Неужели она есть и у волков, отведавших молока Белой горы?
Стоп. Ну, конечно же, есть. Ведь магическую способность летать они не утратили! Волки — не птицы, летают они явно с помощью магии!
— А в колбасе — какие-то травы вместе с кровью? — осенило меня.
— Дикий чеснок, горечавка… — стал перечислять Ичин.
Я покивал. Похоже, кровь и травы создавали какую-то особенно убойную смесь, очень полезную для зверей. Просто до меня никому и в голову не приходило, прикармливать волков колбасой из драконьей крови.
Драконы и без того были редкой добычей. Но сама по себе их кровь такого сильного действия на волков не оказывала. Сырая. И только отведав драконьей крови, сваренной с травами, звери чего-то там себе понимали. Но что именно?

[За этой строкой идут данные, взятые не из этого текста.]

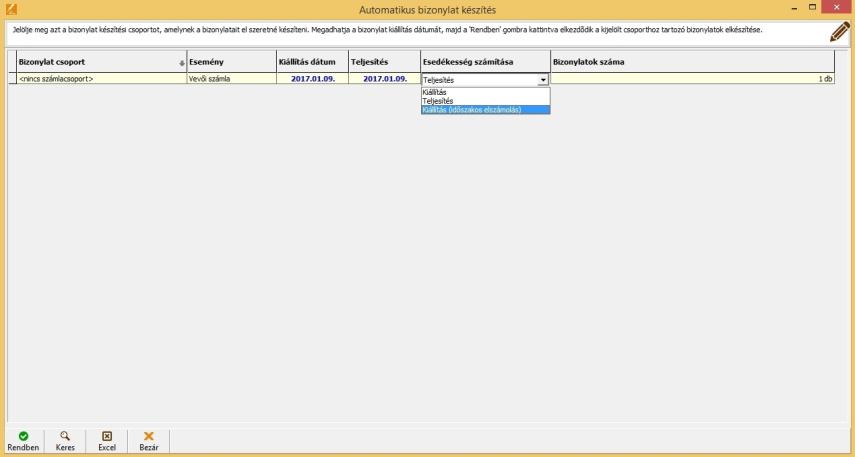
Task: Export the list with Excel icon
Action: click(106, 441)
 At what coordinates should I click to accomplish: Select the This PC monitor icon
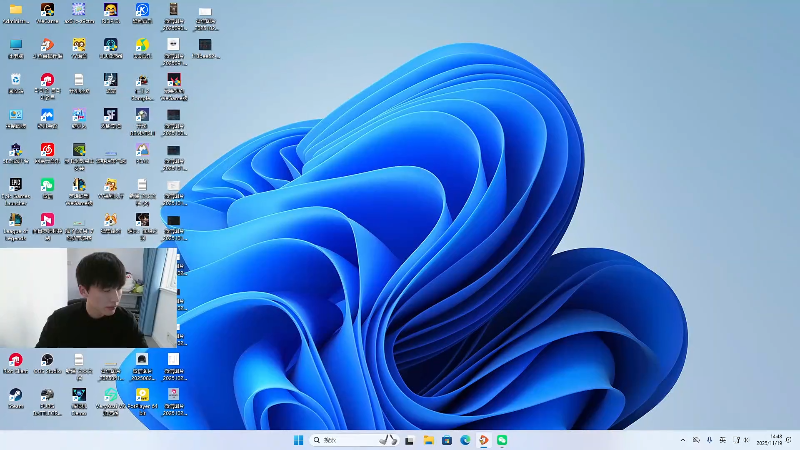(16, 45)
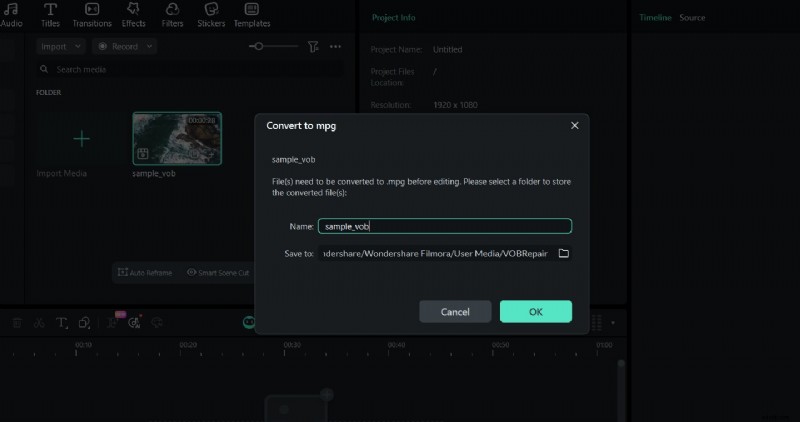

— А не заболеют волки от колбасы? Там всё-таки ещё мука и соль? — спросил я.
— Ну, разве что ушастая морда треснет? — предположил Майман.
Подошёл Чиен и уставился на меня. Видно ждал, что из юрты Шасти я выйду уже похожим на Незура.
Но мне не хотелось так рано будить девушку. Я решил, что успею, если выйду после завтрака. Нагружу горшками с ядом Мавика, и мы с ним в полдня доберёмся до города.
Не отвяжется он от меня, факт. Да и не тащить же всё на себе?
Подошёл Ойгон, Ичин объяснил ему задачу.
— А где Темир? — спросил я, оглядываясь.
— Однако, в дозоре ещё, — сказал Ойгон. — А зачем он тебе? Ты же один в город собрался?
— Я хочу, чтобы он тоже был у меня в отряде.
Лицо Ойгона вытянулось.
— Два брата вместе — плохой отряд, сказал он. — Один брат будет другому поблажки делать, не хорошо это.
— Пусть только попробует, — пообещал я. — И Истэчи надо взять.
— А этого-то зачем? — совсем растерялся Ойгон. — Он меч держать не умеет толком!
— Зато руки у него золотые. И голова!
Словно бы споря со мной, от хозяйственной юрты донеслись душераздирающее блеяние ездовых птиц и крики толстяка Шонка:
— Ой! Ой, моя голова!
— Вон он, твой злоторукий! — фыркнул Ойгон. — Птиц пугает! И башку твоему интенданту разбил!
Я обернулся в сторону юрты, и вовремя. Истэчи как раз проломился через ограду, пытаясь поймать птицу-верблюда.
Одуревшая от ужаса птица тащила за собой громыхающую волокушу, снабжённую колесом на манер тачки.
Выпучив глаза и непрерывно блея, несчастная верблюдь неслась на нас. А сзади бежали с криками Истэчи и толстяк Шонк.
Только кричали они разное.
— Ни хрена! Поехали! — орал Истэчи.
— Эрлика на тебя нет! О, моя голова! — вторил ему толстяк.
На лбу у него синела здоровенная шишка.